Set tasks
[a] In the forum thread about the external hard drive on a Mac, how much space does the drive show as used even though its folder appears empty?
[b] Write the next part of the forum thread about the external hard drive on a Mac, picking up from its final line.

Page extract

-- Start --

# External Harddrive wont work on mac



## canada391 (Mar 16, 2011)

Well, First off, I am not too bright when it comes to using computers, I have a bit of a short fuse with technology. I have always used a PC in the past. Just recently I switched to Mac. I want to use my external hard drive with my mac but am running into some problems.

The hard drive does show up on the desktop and I can open the folder. however, some stuff used to show up, ie. some folders, some with stuff in them, others just showed up blank. I went to use the hard drive today, and when I open the Hard drive the folder is empty. It does show that 600 gb are used up, but still nothing there! it says the folder is empty!

When I went back to my PC everything was on this hard drive, and yet it still does not show anything (pictures, movies, music etc.) on the mac.

I am getting quite frustrated, hopefully someone can help!
Thank you very much, Nathan


----------



## sinclair_tm (Mar 11, 2005)

-- End --

Supplied material
-- Start --

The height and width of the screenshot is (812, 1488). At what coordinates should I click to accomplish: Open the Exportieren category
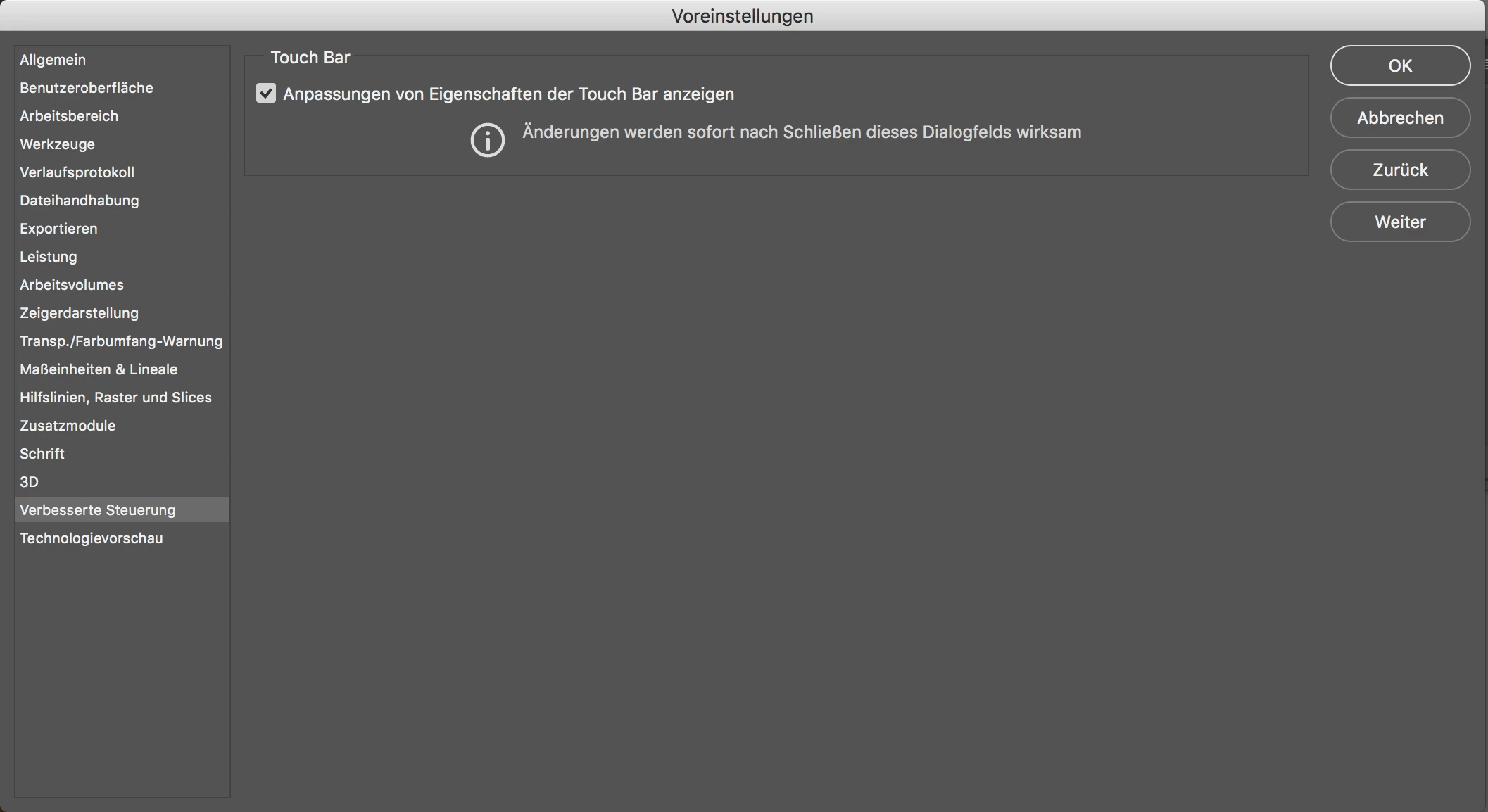point(58,229)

-- End --

Task-by-task answers
[a] 600 GB

[b]
You just switched to Mac, but are using a PowerBook? Those are rather old. Nice if you have been using Macs for a long time, and still have software for them, but not the best for new Mac users. This is because they are not able to run the current software, and most companies are dropping G4s from supported CPU lists. If I were to wager a guess, your hard drive is a newer one, USB2, and over 200Gb in size, formatted in NTFS. Also, the PowerBook isn't running above 10.3 is it? These added up could be the cause of your issues. Macs and large NTFS drives don't always work together well. They can't write to them at all, just read, plus older Macs had issues with large drives and USB2, especially if the Mac doesn't have USB2 to begin with. If possible, take your hard drive to a local Apple store and plug it into a new Mac and see if it still does it. If so, then there is something funky with the hard drive, like it's using special software in Windows. If not, then I'd upgrade to the newest OS that the PowerBook supports. We'd need to know which model it is to tell you the version to find on ebay.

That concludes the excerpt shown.